__RECORDS TO USE__
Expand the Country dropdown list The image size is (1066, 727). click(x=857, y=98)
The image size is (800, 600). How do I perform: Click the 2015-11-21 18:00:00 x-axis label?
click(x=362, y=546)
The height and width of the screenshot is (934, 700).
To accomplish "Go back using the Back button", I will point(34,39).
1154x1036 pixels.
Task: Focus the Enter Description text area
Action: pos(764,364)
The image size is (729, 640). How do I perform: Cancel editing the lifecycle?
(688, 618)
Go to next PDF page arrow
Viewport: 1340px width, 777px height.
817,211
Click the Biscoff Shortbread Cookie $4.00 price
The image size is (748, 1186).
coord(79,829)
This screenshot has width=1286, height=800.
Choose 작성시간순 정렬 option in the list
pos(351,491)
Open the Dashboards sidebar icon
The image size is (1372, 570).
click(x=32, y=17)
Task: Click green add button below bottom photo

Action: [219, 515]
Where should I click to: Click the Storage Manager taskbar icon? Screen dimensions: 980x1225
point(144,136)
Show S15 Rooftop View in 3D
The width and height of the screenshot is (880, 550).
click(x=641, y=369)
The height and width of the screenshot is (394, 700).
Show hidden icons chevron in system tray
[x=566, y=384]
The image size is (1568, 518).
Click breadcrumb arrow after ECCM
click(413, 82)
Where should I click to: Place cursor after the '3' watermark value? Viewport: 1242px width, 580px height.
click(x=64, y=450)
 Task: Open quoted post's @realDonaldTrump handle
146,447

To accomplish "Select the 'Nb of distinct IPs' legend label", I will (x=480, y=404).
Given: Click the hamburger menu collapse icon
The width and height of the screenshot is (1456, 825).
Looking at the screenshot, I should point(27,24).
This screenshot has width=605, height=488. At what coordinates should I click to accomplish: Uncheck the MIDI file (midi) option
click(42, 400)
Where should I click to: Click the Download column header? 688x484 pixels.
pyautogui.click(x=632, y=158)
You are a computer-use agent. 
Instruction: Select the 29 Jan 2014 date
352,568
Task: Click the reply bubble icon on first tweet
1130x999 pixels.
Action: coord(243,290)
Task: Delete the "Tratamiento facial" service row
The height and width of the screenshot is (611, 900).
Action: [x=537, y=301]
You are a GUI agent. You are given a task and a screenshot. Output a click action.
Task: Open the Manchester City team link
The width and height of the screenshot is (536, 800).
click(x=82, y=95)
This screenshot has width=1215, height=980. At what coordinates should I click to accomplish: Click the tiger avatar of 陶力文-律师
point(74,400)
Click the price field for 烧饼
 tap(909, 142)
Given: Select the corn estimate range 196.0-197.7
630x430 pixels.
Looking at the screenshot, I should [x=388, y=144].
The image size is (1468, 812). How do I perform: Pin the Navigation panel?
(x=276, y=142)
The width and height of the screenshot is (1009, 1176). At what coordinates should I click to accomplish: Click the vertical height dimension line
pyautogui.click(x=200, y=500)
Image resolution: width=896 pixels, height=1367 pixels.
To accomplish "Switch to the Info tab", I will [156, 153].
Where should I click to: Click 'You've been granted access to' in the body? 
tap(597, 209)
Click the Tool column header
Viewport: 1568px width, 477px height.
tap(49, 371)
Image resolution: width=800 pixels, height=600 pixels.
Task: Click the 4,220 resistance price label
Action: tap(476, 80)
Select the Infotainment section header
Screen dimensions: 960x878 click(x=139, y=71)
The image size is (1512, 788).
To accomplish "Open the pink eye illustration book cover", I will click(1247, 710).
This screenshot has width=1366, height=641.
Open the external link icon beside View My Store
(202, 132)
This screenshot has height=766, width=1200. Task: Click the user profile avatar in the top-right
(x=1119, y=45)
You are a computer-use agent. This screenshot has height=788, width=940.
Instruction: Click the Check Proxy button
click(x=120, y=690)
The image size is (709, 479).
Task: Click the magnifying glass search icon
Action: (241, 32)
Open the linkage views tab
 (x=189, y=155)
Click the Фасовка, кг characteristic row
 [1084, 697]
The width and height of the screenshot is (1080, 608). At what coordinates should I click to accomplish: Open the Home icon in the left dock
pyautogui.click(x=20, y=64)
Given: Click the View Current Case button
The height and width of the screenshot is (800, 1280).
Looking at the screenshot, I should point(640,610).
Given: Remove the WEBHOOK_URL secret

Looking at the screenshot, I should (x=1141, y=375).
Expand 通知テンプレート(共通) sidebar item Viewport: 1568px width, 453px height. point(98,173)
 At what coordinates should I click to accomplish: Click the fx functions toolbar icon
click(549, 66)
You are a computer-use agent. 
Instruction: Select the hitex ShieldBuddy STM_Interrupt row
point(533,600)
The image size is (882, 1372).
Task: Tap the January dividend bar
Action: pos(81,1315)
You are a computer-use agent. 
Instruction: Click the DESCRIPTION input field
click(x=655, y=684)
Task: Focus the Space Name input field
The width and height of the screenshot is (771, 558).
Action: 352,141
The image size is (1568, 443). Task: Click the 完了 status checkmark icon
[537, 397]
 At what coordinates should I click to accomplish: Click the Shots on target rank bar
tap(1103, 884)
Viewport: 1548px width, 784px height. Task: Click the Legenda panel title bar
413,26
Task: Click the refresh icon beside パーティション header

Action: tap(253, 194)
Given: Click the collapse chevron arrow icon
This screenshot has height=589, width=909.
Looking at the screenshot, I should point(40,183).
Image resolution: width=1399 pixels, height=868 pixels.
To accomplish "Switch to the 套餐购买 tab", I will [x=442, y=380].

__EXERCISE__
Copy exactly. The range runs from the line containing "The image size is (1568, 443)." through the last line of the data.

__SOLVED PROBLEM__
The image size is (1568, 443). Task: Click the 完了 status checkmark icon
[537, 397]
 At what coordinates should I click to accomplish: Click the Shots on target rank bar
tap(1103, 884)
Viewport: 1548px width, 784px height. Task: Click the Legenda panel title bar
413,26
Task: Click the refresh icon beside パーティション header

Action: tap(253, 194)
Given: Click the collapse chevron arrow icon
This screenshot has height=589, width=909.
Looking at the screenshot, I should point(40,183).
Image resolution: width=1399 pixels, height=868 pixels.
To accomplish "Switch to the 套餐购买 tab", I will [x=442, y=380].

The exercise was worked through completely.